Fernando v. Sandiganbayan
REITERATIONFacts
The Antecedents: Petitioners Marcelo Fernando, then Undersecretary of Finance, and Salvador Mison, then Commissioner of the Bureau of Customs, were charged with violation of Section 3(e) of the Anti-Graft and Corrupt Practices Act (Republic Act No. 3019, as amended). The charge stemmed from allegations that they gave unwarranted benefits to J.F. Tabajonda Construction by splitting a contract exceeding P5,000,000.00 into eight smaller contracts for the repair and renovation of the Bureau of Customs Building. This alleged splitting of the contract was purportedly done to avoid public bidding and favor J.F. Tabajonda Construction, which was awarded four of the eight contracts. Procedural History: A complaint was filed against the petitioners and others by a former Bureau of Customs employee. After a preliminary investigation, the Office of the Special Prosecutor initially recommended prosecution.

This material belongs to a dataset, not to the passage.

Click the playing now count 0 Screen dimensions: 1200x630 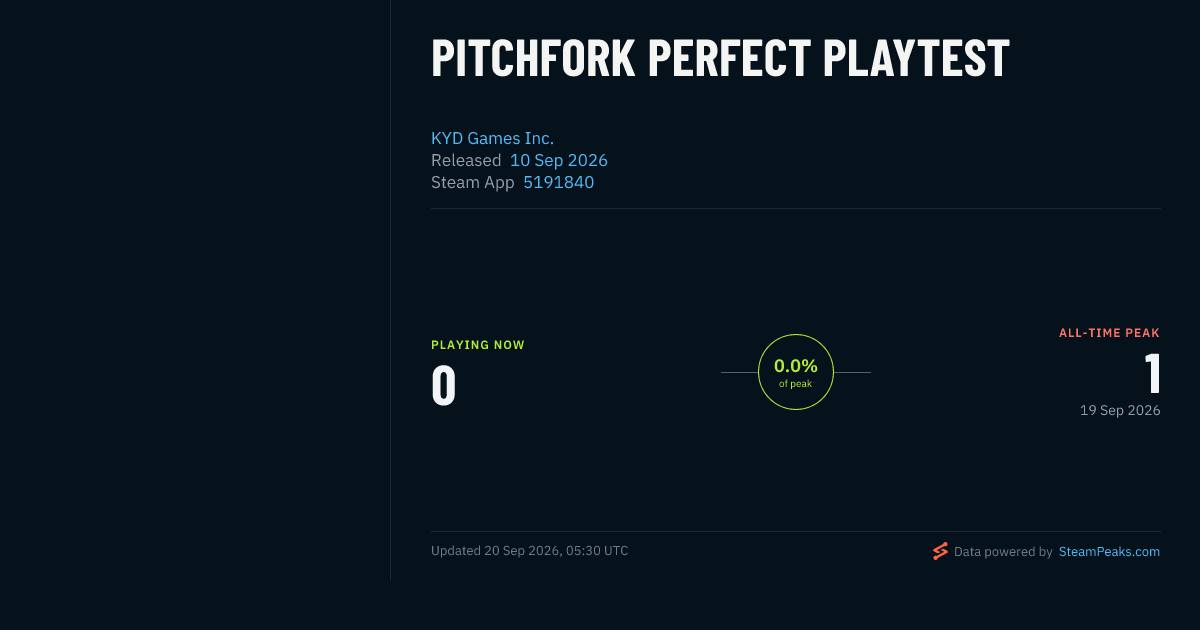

However, subsequent reviews led to recommendations for dismissal due to insufficient evidence. The Ombudsman, disagreeing with these recommendations, ordered the filing of an information with the Sandiganbayan, docketed as Criminal Case No. 14461. The petitioners moved to defer their arraignment, which was denied by the Sandiganbayan in its December 3, 1990 orders, leading to the setting of arraignment dates. These orders are the subject of the present petitions. The Petition: These consolidated petitions for certiorari seek to annul the Sandiganbayan's December 3, 1990 orders denying the petitioners' motion to defer arraignment and setting their arraignment. The petitioners argue that there is no prima facie case against them, citing the lack of evident bad faith, gross inexcusable negligence, or undue injury, and the fact that the Commission on Audit found no grounds for disallowance of the disbursements. They contend that the splitting of the contract was justified by the urgency of the repairs and that proper authority was obtained, negating any claim of manifest partiality or unwarranted benefits. The Solicitor General, in his comment, agreed that there was no prima facie case against the petitioners.
Issue(s)
Whether the Supreme Court may interfere with the Ombudsman's determination of probable cause. Whether there exists a prima facie case against petitioners for violation of Section 3(e) of RA 3019.
Ruling
The petitions are GRANTED. The petitioners are dropped from the Information in Criminal Case No. 14461 for lack of probable cause.
Ratio Decidendi
On Issue 1: The Court held that while it generally follows a policy of non-interference with the Ombudsman's constitutionally mandated powers, it will step in when there has been a manifest misapprehension of facts. The Court emphasized that judicial bodies are not part of the prosecution service and should not blindly comply with erroneous manifestations. In this case, the Ombudsman's finding that the DOF approval was 'curative' was belied by the records, which showed the documents existed long before the investigation. Applying the principle in Salonga v. Cruz Paño, the Court noted that the purpose of a preliminary investigation is to protect the innocent from oppressive prosecution. On Issue 2: There is no prima facie case because the essential elements of Section 3(e) of RA 3019 are absent. First, there was no 'manifest partiality' as Tabajonda was the lowest bidder, and other contracts were awarded to different firms. Second, there was no 'evident bad faith' or 'gross negligence' because the petitioners sought and obtained the necessary signing authority from the Secretary of Finance and the President before proceeding. Third, there was no 'undue injury' to the government; the repairs were completed, and the COA post-audit found no grounds for suspension or disallowance. The Court cited Alejandro v. People to reiterate that criminal liability under this section requires proof of injury or unwarranted benefit, neither of which was present here.
Main Doctrine
The Supreme Court generally refrains from interfering with the Ombudsman's discretion in filing criminal informations; however, this policy yields when the records clearly show a lack of probable cause or a misapprehension of facts by the investigating body. For a charge under Section 3(e) of the Anti-Graft and Corrupt Practices Act to prosper, the prosecution must establish that the public officer acted with manifest partiality, evident bad faith, or gross inexcusable negligence, causing undue injury to any party or giving unwarranted benefits. In the absence of evidence showing overpricing, poor construction, or injury to the government, and where the transactions were post-audited and cleared by the Commission on Audit (COA), the criminal charges must be dismissed.